Change each instance of "Switch to the" in the lines below to "Go to the", and reproduce all the lines with nothing else altered.

··· SUPPLIED MATERIAL

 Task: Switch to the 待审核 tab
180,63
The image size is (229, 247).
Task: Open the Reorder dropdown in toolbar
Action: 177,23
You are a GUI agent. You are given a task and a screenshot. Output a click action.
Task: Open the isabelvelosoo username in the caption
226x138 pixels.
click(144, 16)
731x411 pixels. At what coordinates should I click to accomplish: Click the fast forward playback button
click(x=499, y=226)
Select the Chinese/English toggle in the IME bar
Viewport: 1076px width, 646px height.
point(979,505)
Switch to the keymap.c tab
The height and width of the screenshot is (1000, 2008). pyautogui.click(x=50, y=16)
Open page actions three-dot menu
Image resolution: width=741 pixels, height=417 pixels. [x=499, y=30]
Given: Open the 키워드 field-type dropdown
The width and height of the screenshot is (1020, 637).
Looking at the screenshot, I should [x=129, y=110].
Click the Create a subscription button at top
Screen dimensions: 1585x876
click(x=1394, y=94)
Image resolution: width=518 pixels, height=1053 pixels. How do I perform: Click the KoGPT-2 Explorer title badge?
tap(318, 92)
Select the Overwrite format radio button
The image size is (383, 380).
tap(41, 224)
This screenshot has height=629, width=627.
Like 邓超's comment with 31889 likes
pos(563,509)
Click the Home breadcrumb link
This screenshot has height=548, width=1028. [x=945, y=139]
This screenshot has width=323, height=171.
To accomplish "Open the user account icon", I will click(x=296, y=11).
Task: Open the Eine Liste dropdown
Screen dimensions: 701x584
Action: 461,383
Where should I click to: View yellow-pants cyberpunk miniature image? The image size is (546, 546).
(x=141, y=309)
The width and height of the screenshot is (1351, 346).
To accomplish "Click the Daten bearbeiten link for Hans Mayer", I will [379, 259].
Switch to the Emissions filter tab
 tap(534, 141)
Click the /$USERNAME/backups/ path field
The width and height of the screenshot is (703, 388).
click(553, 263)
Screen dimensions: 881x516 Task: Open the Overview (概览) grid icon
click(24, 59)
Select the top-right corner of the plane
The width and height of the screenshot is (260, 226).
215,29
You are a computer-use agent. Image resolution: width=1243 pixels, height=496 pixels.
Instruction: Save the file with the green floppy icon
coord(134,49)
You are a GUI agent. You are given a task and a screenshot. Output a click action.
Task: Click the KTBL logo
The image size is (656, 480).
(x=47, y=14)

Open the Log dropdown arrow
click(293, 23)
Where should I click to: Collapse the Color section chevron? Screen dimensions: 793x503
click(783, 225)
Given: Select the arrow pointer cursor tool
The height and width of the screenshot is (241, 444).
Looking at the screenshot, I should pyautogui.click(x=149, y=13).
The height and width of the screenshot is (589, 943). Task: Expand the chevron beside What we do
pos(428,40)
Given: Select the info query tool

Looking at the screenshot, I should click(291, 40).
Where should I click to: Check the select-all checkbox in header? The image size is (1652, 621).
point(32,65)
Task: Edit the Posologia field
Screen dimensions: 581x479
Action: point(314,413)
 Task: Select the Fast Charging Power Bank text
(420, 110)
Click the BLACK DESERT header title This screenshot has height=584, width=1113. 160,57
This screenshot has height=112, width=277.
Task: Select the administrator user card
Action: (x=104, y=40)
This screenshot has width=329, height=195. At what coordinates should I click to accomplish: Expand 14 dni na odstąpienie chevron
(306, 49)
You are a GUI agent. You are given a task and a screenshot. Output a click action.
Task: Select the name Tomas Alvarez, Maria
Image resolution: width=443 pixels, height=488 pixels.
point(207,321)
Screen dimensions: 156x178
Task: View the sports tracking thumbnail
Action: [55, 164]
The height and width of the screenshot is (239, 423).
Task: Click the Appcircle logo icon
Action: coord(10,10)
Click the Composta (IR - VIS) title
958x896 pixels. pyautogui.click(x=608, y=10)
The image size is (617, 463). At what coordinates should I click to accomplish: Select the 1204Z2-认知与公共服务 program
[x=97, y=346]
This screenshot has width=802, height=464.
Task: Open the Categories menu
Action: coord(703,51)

······

**REPLY:**
 Task: Go to the 待审核 tab
180,63
The image size is (229, 247).
Task: Open the Reorder dropdown in toolbar
Action: 177,23
You are a GUI agent. You are given a task and a screenshot. Output a click action.
Task: Open the isabelvelosoo username in the caption
226x138 pixels.
click(144, 16)
731x411 pixels. At what coordinates should I click to accomplish: Click the fast forward playback button
click(x=499, y=226)
Select the Chinese/English toggle in the IME bar
Viewport: 1076px width, 646px height.
point(979,505)
Go to the keymap.c tab
The height and width of the screenshot is (1000, 2008). pyautogui.click(x=50, y=16)
Open page actions three-dot menu
Image resolution: width=741 pixels, height=417 pixels. [x=499, y=30]
Given: Open the 키워드 field-type dropdown
The width and height of the screenshot is (1020, 637).
Looking at the screenshot, I should [x=129, y=110].
Click the Create a subscription button at top
Screen dimensions: 1585x876
click(x=1394, y=94)
Image resolution: width=518 pixels, height=1053 pixels. How do I perform: Click the KoGPT-2 Explorer title badge?
tap(318, 92)
Select the Overwrite format radio button
The image size is (383, 380).
tap(41, 224)
This screenshot has height=629, width=627.
Like 邓超's comment with 31889 likes
pos(563,509)
Click the Home breadcrumb link
This screenshot has height=548, width=1028. [x=945, y=139]
This screenshot has width=323, height=171.
To accomplish "Open the user account icon", I will click(x=296, y=11).
Task: Open the Eine Liste dropdown
Screen dimensions: 701x584
Action: 461,383
Where should I click to: View yellow-pants cyberpunk miniature image? The image size is (546, 546).
(x=141, y=309)
The width and height of the screenshot is (1351, 346).
To accomplish "Click the Daten bearbeiten link for Hans Mayer", I will [379, 259].
Go to the Emissions filter tab
 tap(534, 141)
Click the /$USERNAME/backups/ path field
The width and height of the screenshot is (703, 388).
click(553, 263)
Screen dimensions: 881x516 Task: Open the Overview (概览) grid icon
click(24, 59)
Select the top-right corner of the plane
The width and height of the screenshot is (260, 226).
215,29
You are a computer-use agent. Image resolution: width=1243 pixels, height=496 pixels.
Instruction: Save the file with the green floppy icon
coord(134,49)
You are a GUI agent. You are given a task and a screenshot. Output a click action.
Task: Click the KTBL logo
The image size is (656, 480).
(x=47, y=14)

Open the Log dropdown arrow
click(293, 23)
Where should I click to: Collapse the Color section chevron? Screen dimensions: 793x503
click(783, 225)
Given: Select the arrow pointer cursor tool
The height and width of the screenshot is (241, 444).
Looking at the screenshot, I should pyautogui.click(x=149, y=13).
The height and width of the screenshot is (589, 943). Task: Expand the chevron beside What we do
pos(428,40)
Given: Select the info query tool

Looking at the screenshot, I should click(291, 40).
Where should I click to: Check the select-all checkbox in header? The image size is (1652, 621).
point(32,65)
Task: Edit the Posologia field
Screen dimensions: 581x479
Action: point(314,413)
 Task: Select the Fast Charging Power Bank text
(420, 110)
Click the BLACK DESERT header title This screenshot has height=584, width=1113. 160,57
This screenshot has height=112, width=277.
Task: Select the administrator user card
Action: (x=104, y=40)
This screenshot has width=329, height=195. At what coordinates should I click to accomplish: Expand 14 dni na odstąpienie chevron
(306, 49)
You are a GUI agent. You are given a task and a screenshot. Output a click action.
Task: Select the name Tomas Alvarez, Maria
Image resolution: width=443 pixels, height=488 pixels.
point(207,321)
Screen dimensions: 156x178
Task: View the sports tracking thumbnail
Action: [55, 164]
The height and width of the screenshot is (239, 423).
Task: Click the Appcircle logo icon
Action: coord(10,10)
Click the Composta (IR - VIS) title
958x896 pixels. pyautogui.click(x=608, y=10)
The image size is (617, 463). At what coordinates should I click to accomplish: Select the 1204Z2-认知与公共服务 program
[x=97, y=346]
This screenshot has width=802, height=464.
Task: Open the Categories menu
Action: coord(703,51)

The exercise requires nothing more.